In vivo data yielded SNRest values > 180 and FAs of > 150 for most WM. By comparison, SNRest of the simulation at FAs around 180° and signal SNR = 1000 was just over 100. Thus, particularly in WM, the decay curve SNR at respective FAs in vivo appears to be sufficient for T2 estimation, and the simulated data represent possibly worse signal SNR scenarios than encountered in vivo at 3 T. This is further supported by the direct comparison of the decay curves (Figure 4). At comparable FAs, the decay curves displayed similar stimulated echo and noise patterns for high SNR values. Thus, all subsequent figures and computations will evaluate the decay curves with a simulated decay curve SNR = 1000.
Relationship between T2,min and MW T2 time
To understand the relationship between the choice of T2,min and the MW T2 time, it is most informative to look at the regularized T2 distributions (Figure 5). Independent of T2,min, FA, noise level or MW T2, the IEW peak was centered at the true IEW T2 time. Nonetheless, the gmT2 deviated slightly from the true value (IEW gmT2 time: panel A 66.4 – 67.5 ms, B 69.3 – 70.2 ms, C 71.0 – 71.4 ms), likely introduced by the limited data sampling of the T2 distributions. For instance, with nT2 = 40, 4 – 7 data points characterized the IEW peak. Choosing larger nT 2may provide more stable estimates of the IEW gmT2. But, the gain in better estimating the IEW gmT2, relative to the choice of nT2, is small (about 1ms) and computational time must be weighed against minimally improved accuracy.
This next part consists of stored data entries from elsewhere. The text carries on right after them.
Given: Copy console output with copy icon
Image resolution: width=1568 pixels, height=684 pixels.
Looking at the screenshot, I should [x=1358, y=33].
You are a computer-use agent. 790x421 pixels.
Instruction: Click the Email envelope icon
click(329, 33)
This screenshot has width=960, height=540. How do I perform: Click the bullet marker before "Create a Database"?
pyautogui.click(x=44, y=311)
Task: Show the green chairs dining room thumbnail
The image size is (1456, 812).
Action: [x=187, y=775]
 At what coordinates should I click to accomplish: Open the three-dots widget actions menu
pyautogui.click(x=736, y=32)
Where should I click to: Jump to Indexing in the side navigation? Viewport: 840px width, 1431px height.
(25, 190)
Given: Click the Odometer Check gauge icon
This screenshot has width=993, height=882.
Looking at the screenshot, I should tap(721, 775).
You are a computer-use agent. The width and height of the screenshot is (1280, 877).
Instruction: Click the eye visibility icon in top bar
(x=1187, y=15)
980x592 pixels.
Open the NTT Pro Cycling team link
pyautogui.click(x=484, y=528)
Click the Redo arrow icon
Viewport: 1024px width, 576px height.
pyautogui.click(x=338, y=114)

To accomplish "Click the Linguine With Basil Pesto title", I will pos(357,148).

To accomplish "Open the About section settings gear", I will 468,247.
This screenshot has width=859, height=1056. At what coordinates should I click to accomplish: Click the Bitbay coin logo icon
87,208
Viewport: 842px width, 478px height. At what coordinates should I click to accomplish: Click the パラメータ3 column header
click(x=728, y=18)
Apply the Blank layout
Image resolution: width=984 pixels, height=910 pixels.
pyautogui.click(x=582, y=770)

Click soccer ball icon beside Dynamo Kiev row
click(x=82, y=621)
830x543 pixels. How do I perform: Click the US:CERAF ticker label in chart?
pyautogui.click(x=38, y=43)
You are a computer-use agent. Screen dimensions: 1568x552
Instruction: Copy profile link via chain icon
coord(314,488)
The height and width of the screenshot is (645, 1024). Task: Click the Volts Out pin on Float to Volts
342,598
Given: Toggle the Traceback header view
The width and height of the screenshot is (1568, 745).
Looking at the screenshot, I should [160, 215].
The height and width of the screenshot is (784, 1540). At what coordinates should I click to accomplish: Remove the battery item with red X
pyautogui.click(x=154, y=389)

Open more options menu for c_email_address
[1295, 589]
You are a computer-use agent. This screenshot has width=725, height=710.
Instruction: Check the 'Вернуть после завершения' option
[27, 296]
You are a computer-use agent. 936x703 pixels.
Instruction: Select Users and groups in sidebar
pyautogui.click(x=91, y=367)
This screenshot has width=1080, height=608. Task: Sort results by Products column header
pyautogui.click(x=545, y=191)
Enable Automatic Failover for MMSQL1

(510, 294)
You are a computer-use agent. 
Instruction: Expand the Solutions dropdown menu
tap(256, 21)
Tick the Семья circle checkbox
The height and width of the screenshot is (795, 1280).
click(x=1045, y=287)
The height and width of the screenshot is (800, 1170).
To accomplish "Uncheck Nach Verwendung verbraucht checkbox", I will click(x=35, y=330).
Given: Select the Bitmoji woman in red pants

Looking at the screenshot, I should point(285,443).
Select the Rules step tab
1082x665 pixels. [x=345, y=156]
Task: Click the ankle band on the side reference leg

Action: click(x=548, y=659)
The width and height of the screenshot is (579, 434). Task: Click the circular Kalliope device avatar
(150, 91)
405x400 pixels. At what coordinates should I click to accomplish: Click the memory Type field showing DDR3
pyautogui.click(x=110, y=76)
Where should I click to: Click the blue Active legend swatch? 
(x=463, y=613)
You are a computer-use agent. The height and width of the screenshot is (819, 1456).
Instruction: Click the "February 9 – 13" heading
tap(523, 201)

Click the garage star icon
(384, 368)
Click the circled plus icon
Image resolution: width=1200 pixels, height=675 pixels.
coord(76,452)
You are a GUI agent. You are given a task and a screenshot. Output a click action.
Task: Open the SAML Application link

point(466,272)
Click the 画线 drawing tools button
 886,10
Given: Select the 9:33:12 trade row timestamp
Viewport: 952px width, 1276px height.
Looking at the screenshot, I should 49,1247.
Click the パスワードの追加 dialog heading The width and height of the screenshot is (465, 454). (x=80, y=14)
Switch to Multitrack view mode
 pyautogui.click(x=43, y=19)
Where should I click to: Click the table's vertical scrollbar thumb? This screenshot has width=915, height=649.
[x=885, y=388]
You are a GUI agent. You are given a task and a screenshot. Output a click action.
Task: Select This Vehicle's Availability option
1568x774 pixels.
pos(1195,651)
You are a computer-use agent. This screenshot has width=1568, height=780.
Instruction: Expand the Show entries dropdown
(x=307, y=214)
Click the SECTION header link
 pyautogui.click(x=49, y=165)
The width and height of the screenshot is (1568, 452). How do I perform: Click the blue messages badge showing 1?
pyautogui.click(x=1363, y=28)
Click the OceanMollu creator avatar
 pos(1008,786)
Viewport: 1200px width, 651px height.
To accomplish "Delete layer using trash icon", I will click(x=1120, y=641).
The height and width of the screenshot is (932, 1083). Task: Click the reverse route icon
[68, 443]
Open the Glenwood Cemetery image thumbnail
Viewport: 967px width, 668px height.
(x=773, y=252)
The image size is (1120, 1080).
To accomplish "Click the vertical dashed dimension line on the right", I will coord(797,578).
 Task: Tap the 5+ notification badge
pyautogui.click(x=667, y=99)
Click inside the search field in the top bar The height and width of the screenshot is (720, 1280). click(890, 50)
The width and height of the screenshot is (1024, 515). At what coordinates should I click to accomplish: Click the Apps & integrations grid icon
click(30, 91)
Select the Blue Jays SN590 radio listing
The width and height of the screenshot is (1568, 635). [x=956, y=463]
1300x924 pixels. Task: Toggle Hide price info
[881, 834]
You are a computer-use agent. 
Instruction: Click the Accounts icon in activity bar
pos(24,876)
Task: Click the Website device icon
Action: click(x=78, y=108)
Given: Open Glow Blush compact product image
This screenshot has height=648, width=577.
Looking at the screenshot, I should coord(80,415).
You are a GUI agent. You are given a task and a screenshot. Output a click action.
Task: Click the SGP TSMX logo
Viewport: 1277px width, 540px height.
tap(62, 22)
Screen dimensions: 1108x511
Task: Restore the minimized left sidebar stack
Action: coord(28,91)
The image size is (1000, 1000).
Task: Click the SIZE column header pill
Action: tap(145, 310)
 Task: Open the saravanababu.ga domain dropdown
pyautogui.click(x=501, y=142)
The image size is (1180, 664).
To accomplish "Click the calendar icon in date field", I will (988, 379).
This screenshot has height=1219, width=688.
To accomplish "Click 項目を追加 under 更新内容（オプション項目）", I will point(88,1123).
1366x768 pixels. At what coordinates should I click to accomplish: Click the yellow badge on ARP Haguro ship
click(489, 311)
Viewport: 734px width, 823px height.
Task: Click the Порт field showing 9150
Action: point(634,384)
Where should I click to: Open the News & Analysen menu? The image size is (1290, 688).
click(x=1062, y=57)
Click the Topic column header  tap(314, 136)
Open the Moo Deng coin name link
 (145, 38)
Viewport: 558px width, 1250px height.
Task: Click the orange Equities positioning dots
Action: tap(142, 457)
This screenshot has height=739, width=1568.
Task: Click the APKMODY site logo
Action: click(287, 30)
Due to its rapid decay and lesser signal, the MW compartment is more sensitive to noise than the IEW component. Hence, the MW pool was typically represented by only one or two elevated points rising towards T2,min, rather than a peak (panels A – D), indicating that our acquisitions and T2 distributions have insufficient range to fully describe the MW signal. On the contrary, T2 distributions representing decay curves with no added Gaussian noise (E & F), explicitly captured the influence of T2,min on the MW peak. In panel F, when T2,min > MW T2, the MW “peak” was a slope, characterized by a single T2i time, pushing towards the lowest allowed T2, i.e. T2,min. Once T2,min < MW T2, small peaks formed that fully depicted the short T2 signal and the MW gmT2 resembled the true MW T2. For MW T2 = 10 ms (panel F), the estimated MW gmT2 was 15, 13, 10, 9.5, 9.4 ms for T2,min of 15, 13, 10, 8 and 5 ms. In the presence of added noise (panels A – D), both T2 peaks became wider, which made it particularly difficult to capture the short T2 component fully.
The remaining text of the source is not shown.